WHAT YOU NEED TO DO
In the records below, find the line that contains "Screen dimensions: 1372x892" and repeat it, along with each line after it, exactly as written.

◆ ◆ ◆ ◆

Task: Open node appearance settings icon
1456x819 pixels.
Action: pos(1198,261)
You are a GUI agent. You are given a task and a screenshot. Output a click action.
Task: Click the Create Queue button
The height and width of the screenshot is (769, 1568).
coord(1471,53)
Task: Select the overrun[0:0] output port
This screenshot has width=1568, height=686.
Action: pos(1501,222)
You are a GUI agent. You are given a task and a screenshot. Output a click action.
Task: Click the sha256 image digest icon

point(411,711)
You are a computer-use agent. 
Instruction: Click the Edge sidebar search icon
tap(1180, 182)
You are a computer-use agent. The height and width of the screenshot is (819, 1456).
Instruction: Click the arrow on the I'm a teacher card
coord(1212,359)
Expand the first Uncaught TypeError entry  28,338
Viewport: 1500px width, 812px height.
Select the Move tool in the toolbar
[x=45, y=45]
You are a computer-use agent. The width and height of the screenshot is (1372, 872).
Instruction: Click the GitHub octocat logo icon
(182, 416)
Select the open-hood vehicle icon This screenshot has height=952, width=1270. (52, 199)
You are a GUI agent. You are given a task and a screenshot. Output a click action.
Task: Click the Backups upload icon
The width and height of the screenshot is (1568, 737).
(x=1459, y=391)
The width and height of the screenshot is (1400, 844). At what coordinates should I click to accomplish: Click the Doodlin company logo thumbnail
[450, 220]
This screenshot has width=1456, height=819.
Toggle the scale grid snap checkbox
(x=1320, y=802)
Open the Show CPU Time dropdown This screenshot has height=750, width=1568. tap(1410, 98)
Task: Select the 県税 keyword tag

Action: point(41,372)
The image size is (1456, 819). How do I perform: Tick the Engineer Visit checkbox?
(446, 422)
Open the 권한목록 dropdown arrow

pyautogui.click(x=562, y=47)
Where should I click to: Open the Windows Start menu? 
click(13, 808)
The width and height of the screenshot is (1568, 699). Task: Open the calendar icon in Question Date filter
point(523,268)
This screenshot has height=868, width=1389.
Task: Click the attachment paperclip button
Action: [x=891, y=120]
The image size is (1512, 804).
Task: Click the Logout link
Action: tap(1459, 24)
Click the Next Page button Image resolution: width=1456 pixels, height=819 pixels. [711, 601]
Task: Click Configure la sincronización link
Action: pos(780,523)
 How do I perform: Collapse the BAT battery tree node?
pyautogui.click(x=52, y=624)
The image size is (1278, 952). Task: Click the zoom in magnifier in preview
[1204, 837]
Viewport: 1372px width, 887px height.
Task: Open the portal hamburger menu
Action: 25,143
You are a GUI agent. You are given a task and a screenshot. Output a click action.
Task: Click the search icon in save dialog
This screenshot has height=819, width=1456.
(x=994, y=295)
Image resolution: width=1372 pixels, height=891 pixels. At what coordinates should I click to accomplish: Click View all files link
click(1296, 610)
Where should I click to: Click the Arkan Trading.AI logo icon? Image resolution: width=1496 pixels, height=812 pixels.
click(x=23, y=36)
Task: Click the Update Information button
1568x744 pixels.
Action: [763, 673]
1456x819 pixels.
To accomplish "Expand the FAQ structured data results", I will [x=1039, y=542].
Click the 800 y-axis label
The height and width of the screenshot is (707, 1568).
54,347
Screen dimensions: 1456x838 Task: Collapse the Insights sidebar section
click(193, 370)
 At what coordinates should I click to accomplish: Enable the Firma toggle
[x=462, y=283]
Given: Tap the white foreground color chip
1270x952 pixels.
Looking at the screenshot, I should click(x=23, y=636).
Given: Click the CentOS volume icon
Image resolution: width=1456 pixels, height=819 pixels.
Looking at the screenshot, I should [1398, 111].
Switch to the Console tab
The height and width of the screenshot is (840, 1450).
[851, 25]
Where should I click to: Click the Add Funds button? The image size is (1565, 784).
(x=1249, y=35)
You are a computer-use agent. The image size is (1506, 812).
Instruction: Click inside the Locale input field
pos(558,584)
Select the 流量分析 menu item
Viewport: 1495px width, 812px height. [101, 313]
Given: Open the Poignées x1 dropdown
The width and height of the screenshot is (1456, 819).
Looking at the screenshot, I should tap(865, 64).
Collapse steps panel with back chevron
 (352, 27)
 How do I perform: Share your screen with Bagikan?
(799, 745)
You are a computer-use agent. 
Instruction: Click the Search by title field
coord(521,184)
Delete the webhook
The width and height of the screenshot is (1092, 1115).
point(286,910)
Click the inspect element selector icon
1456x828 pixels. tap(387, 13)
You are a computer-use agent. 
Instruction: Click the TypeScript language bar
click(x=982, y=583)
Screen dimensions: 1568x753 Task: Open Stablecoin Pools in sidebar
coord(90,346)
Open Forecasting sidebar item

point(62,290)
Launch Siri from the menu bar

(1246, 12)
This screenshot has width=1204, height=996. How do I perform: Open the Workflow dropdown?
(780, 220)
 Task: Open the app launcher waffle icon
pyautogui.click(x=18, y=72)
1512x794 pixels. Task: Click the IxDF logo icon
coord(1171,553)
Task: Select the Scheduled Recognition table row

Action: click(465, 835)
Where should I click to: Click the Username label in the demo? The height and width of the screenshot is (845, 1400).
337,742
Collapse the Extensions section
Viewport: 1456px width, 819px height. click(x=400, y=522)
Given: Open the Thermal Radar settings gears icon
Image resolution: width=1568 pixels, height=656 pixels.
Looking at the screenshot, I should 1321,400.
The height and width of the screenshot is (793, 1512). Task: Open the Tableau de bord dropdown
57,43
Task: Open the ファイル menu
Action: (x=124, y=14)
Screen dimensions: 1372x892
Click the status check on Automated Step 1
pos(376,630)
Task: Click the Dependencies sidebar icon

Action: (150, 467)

◆ ◆ ◆ ◆

YOUR SOLUTION
Screen dimensions: 1372x892
Click the status check on Automated Step 1
pos(376,630)
Task: Click the Dependencies sidebar icon

Action: (150, 467)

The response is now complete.